A masculinidade excessiva e desnecessária dos personagens apenas ressalta um esteriótipo, o gay sarado e gostoso que é safado e arranca suspiros. Porque o problema não é ser gay, o problema é ser afeminado. Isso fica bem claro nas diversas vezes em que as autoras recorreram a recursos narrativos para jamais deixar o leitor esquecer de Wes e James poderiam até estar fazendo sexo um com o outro, mas faziam isso de forma máscula, "como homens".

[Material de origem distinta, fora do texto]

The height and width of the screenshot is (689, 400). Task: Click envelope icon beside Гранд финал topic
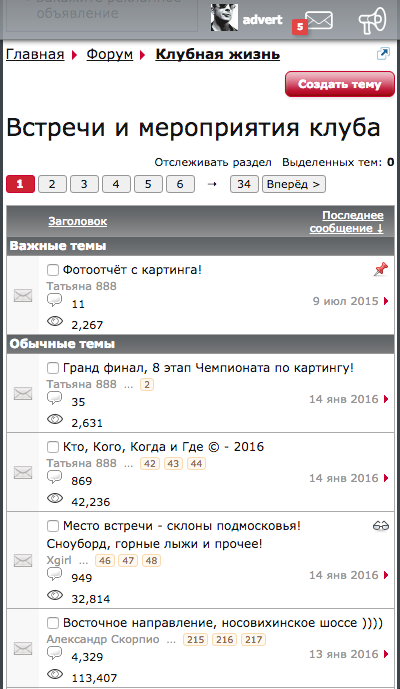coord(23,393)
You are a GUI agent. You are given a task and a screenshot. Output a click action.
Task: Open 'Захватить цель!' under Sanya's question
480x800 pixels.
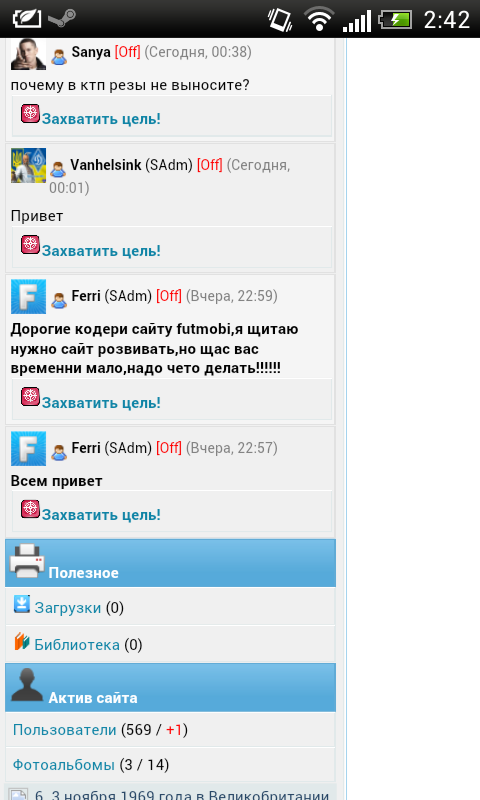101,119
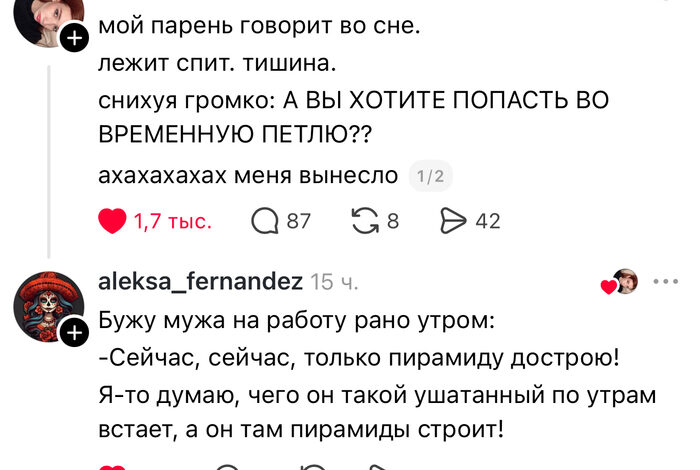The height and width of the screenshot is (470, 700).
Task: Open comments via speech bubble showing 87
Action: [x=265, y=221]
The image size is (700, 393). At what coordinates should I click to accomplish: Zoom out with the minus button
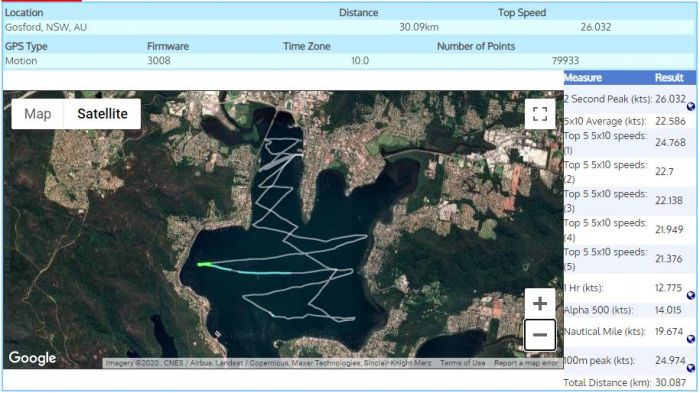(540, 334)
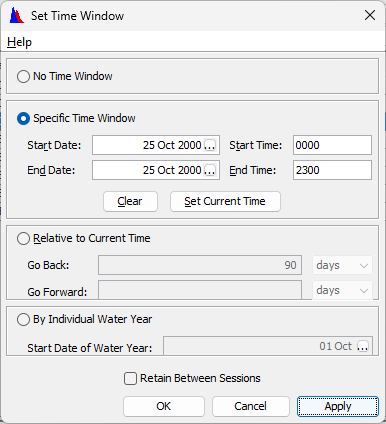Click into the End Time field
The width and height of the screenshot is (386, 424).
(332, 170)
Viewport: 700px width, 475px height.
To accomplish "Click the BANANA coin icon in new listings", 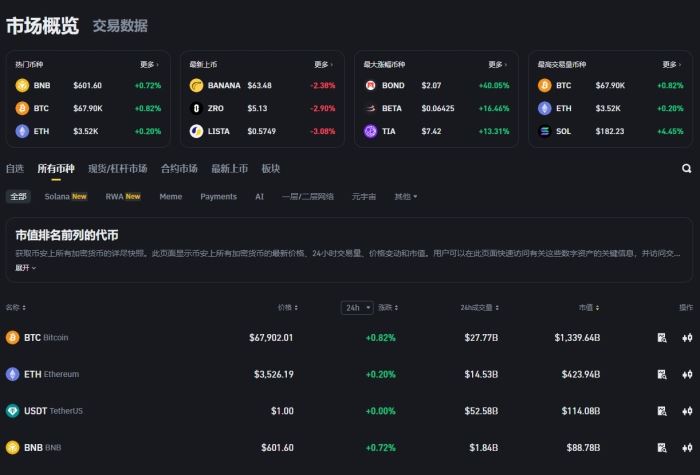I will 197,85.

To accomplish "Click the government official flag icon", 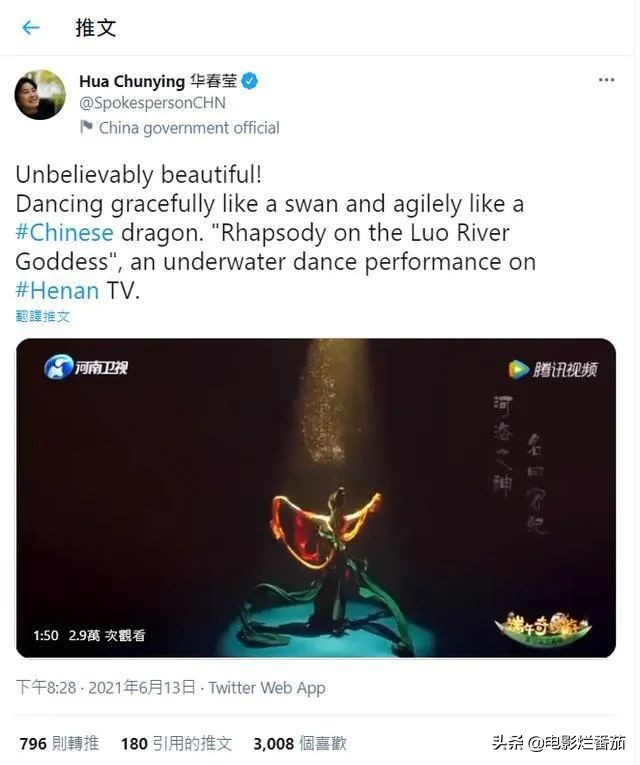I will pos(86,127).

Sendo um livro com tão pouca história para além do casal transando, é de se surpreender com a quantidade de machismo que existe nele. São poucas as mulheres a fazerem uma aparição, mas nem isso as livra de serem vistas com maus olhos. Já nas primeiras páginas vemos Wes se referir a namorada de outro amigo de forma depreciativa, depois faz o mesmo com a amiga-colorida de James, e segue tendo esse tipo de atitude e pensamento em todas as páginas que restam. Me senti ofendida como mulher, e duplamente ofendida como mulher bissexual.
"Nenhum. Só não sabia que você estava convertendo héteros agora."
Ele - Quando Ryan conheceu James é o exemplo perfeito de duas mulheres tendo fetiche em dois homens se pegando. E isso não teria problema, não fosse o fato de se dar de maneira tão errada e preconceituosa. Não tivesse atacado os bissexuais e as mulheres da forma como atacou. Não tivesse sido um erro do início ao fim.